Artwork by Imad Abu Shtayyah

This year’s Israeli Apartheid Week (IAW) marks a pivotal moment in the struggle for Palestinian liberation and global decolonization. IAW 2025 coincides with the 20th anniversary of the Boycott, Divestment, and Sanctions (BDS) movement, #BDS@20 – two decades of steadfast popular resistance, intersectional solidarity, and fighting state, corporate and institutional complicity in Israel’s settler-colonial apartheid regime.

IAW will launch on the International Day for the Elimination of Racial Discrimination on March 21st and will include Palestinian Land Day on March 30th going into April 2025. This year’s theme will be “People Power Makes Apartheid History”

Decolonizing Palestine Is Decolonizing the World

The struggle against Israeli apartheid is deeply interconnected with broader struggles for justice, freedom, equality and dignity worldwide. Israel’s genocide against 2.3 million Palestinians in the occupied and besieged Gaza Strip has revealed to the world the brutality of settler-colonialism, militarized capitalism, and Western complicity in systemic oppression. From Rabat to Cairo, Jakarta to London, and Cape Town to Bogotá, global solidarity movements have recognized that the fight to free Palestine is also a fight to free themselves from all forms of colonial domination, racism, and imperial violence.

As Palestinians, we remain resolute in our struggle, and we take strength from the millions worldwide who have risen up, organized mass demonstrations, disrupted arms shipments, occupied universities and institutions complicit in genocide, forcing many to end ties, and built Apartheid-Free Zones (AFZs) across the globe.
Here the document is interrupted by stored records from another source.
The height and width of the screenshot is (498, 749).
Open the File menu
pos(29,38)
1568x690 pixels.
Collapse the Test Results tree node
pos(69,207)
The Palestinian struggle, rooted in over a century of resisting settler-colonial oppression, continues to inspire movements against racial, Indigenous, climate, gender, and economic injustice.

Reimagining Palestine After Apartheid

Reimagining life beyond oppression is a revolutionary act. It allows us to sustain hope, renew our determination, and chart a future of justice and liberation. IAW 2025 will amplify Palestinian artistic, literary, and creative visions of a post-apartheid Palestine, drawing connections between our struggle and all movements resisting oppression.

If Palestinian resilience and revival have inspired global struggles for justice, our reimagination of a liberated Palestine will further expand the intersections of solidarity worldwide.

This IAW, we take collective action towards dismantling Israel’s apartheid regime and nurture the hope that any structure of oppression can be defeated. Together, we are bringing the dawn of Palestinian liberation closer than ever. Resist. Rise. Decolonize. Palestine Frees Us All.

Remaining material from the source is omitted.